- Work request -
The lines to copy are those with "will" in them. Pull each one from the entries below.

- Study material -
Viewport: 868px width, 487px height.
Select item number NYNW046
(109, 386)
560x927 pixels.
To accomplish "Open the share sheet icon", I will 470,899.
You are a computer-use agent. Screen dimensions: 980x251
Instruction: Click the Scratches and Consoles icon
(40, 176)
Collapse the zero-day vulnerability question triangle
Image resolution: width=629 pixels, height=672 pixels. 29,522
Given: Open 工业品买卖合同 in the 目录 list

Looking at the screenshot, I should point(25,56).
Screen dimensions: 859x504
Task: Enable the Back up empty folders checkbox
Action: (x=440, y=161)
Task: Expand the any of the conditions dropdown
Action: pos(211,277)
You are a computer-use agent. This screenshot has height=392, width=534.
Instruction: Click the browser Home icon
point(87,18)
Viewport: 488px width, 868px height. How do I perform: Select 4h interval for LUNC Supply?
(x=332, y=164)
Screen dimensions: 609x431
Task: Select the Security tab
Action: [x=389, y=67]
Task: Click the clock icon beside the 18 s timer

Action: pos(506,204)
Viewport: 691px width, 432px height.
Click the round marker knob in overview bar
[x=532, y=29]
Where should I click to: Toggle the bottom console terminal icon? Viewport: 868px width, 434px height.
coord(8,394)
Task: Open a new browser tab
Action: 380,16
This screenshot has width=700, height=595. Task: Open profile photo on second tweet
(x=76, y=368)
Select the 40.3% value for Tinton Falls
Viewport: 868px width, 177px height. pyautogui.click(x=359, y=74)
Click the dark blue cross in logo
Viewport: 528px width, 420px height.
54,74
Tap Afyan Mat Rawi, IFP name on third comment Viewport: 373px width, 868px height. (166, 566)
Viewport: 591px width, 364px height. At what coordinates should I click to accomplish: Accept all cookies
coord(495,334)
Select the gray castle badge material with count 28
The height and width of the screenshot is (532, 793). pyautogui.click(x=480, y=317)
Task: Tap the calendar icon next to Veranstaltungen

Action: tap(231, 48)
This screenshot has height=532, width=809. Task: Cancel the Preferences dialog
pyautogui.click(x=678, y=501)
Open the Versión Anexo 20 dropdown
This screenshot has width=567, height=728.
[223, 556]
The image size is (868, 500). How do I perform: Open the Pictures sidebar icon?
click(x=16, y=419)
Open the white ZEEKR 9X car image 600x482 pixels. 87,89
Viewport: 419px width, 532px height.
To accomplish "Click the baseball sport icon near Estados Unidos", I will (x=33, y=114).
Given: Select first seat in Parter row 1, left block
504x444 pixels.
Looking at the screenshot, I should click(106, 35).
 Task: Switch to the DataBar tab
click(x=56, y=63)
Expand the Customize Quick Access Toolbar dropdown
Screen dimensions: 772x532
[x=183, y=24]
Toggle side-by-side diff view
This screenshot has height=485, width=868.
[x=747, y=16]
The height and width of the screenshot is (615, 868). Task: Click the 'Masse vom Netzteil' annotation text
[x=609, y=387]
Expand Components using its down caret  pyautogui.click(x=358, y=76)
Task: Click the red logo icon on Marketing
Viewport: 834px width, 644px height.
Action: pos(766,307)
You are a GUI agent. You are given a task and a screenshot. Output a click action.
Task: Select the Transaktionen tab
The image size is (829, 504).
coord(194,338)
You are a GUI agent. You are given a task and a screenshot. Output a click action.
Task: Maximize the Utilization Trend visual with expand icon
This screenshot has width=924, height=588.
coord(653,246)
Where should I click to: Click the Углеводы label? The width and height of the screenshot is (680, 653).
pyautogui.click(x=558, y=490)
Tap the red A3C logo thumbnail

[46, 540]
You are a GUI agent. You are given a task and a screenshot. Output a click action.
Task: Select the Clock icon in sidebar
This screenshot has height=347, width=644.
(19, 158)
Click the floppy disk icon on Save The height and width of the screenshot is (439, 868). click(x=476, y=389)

- Written response -
To accomplish "Open the share sheet icon", I will 470,899.
To accomplish "Click the baseball sport icon near Estados Unidos", I will (x=33, y=114).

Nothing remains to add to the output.